Aventuras de la mancha
“La mancha es un ser de contornos imprecisos que se derrama y deja halos, filamentos y aureolas para evocar mundos acuáticos y polvorientos, plenos de sombras e historias”. Con estas palabras, que prologan el catálogo de la exposición Piedra libro (2006), el artista Horacio Zabala pone en evidencia las múltiples posibilidades plásticas y conceptuales de un elemento clave que acompaña la producción artística de Beatriz de la Rúa desde sus inicios.
La mancha es protagonista indiscutible en los trabajos realizados con tintas, pero se puede encontrar también en acrílicos y óleos, e incluso, camuflada, en collages y frottages. No obstante, no siempre aparece de la misma manera. En obras tempranas, como la serie de las cavernas (1987), se presenta principalmente como superficie cromática, generando territorios y atmósferas multicolores con vibración propia. En la serie Mundos oníricos (1987), la preponderancia de la línea relega la mancha a los fondos, que, al ser papeles, se impregnan de los derrames líquidos traduciéndolos en planos de diferentes intensidades de color, más bien bajos, pero siempre omnipresentes. Esas intensidades pueden ser narrativas e incluso dramáticas; pueden evocar extensiones acuosas, paisajes o, quizás, climas siniestros o misteriosos.
Alga, primer elemento (2002) es una interesante obra en la cual la mancha domina la composición, debatiéndose entre la construcción de un paisaje y la pura abstracción. La reducción a dos colores –el amarillo y el negro– promueve una confrontación visual que ensalza ritmos y agitaciones ópticas. Esto último se potencia en la serie Hilos de agua (2002), que pareciera transmitir las dinámicas de masas acuosas empujadas por las corrientes. Esta exaltación del agua como flujo incesante convoca un significante que será central en toda la obra posterior de Beatriz: la perpetua movilidad de la vida.

— DATOS EXTRAÍDOS —
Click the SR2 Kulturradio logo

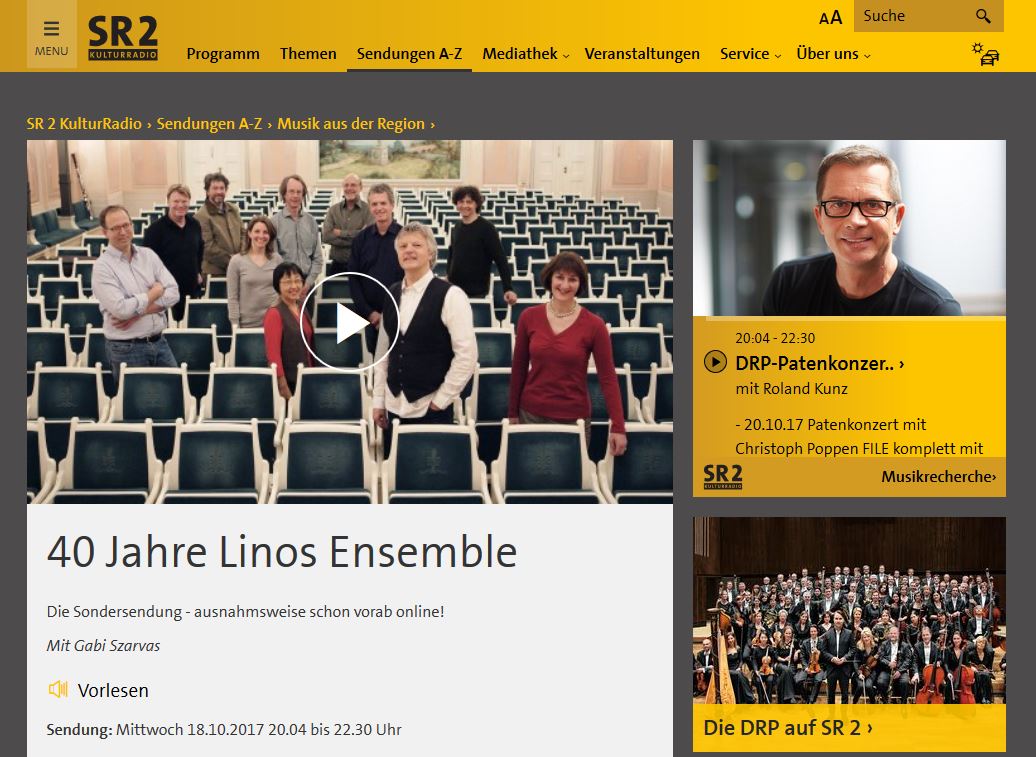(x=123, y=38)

...

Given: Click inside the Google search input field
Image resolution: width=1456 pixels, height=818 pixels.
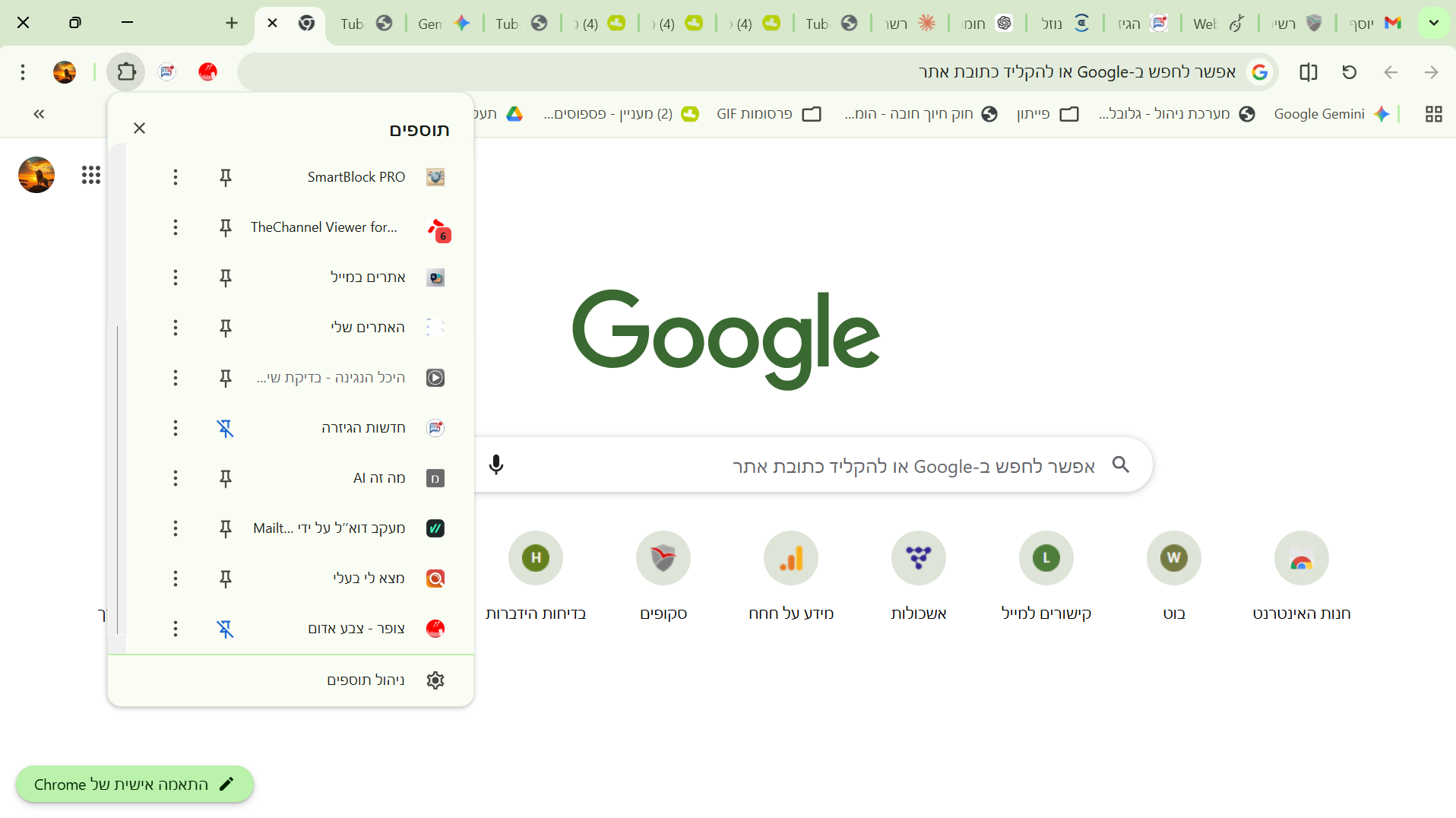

— CONSIGNA A —
¿Puedes volver a escribir el pasaje del texto sobre la mancha que empieza en "Alga, primer elemento" y termina en "de la vida.", cambiando "amarillo" por "azul"?
— CONSIGNA B —
Según el texto sobre la mancha:
(i) ¿Quién firma las palabras que prologan el catálogo de la exposición Piedra libro?
(ii) ¿En qué año se realizó la serie de las cavernas?
(iii) ¿A qué dos colores se reduce la obra Alga, primer elemento?
— CONSIGNA C —
¿Podrías prolongar el texto sobre la mancha en la obra de Beatriz de la Rúa a partir de donde termina?

— RESPUESTA ESCRITA A —
Alga, primer elemento (2002) es una interesante obra en la cual la mancha domina la composición, debatiéndose entre la construcción de un paisaje y la pura abstracción. La reducción a dos colores –el azul y el negro– promueve una confrontación visual que ensalza ritmos y agitaciones ópticas. Esto último se potencia en la serie Hilos de agua (2002), que pareciera transmitir las dinámicas de masas acuosas empujadas por las corrientes. Esta exaltación del agua como flujo incesante convoca un significante que será central en toda la obra posterior de Beatriz: la perpetua movilidad de la vida.

— RESPUESTA ESCRITA B —
(i) Horacio Zabala.
(ii) En 1987.
(iii) Al amarillo y al negro.

— RESPUESTA ESCRITA C —
En piezas como Agua ardiente (2005), la tinta actúa como la acuarela, estableciendo planos y zonas cromáticas que construyen espacialidad. Aquí la mancha se propone como una cómplice de la representación, ayuda a destacar e identificar figuras a partir de una trama visualmente compleja. Lo mismo sucede en un conjunto de obras que se centran en multitudes humanas, como Desatados (2004) o Espectadores desconcertados (2005), compuestas por una maraña de rostros frontales que observan atentamente al espectador. Las caras cobran mayor o menor identidad a partir de la intervención de líneas que abocetan cabelleras, narices y ojos, pero, sobre todo, gracias a un trabajo cromático basado en manchas que va acentuando y jerarquizando los rasgos humanos, extrayéndolos de una suerte de jungla gráfica que pareciera tenerlos atrapados.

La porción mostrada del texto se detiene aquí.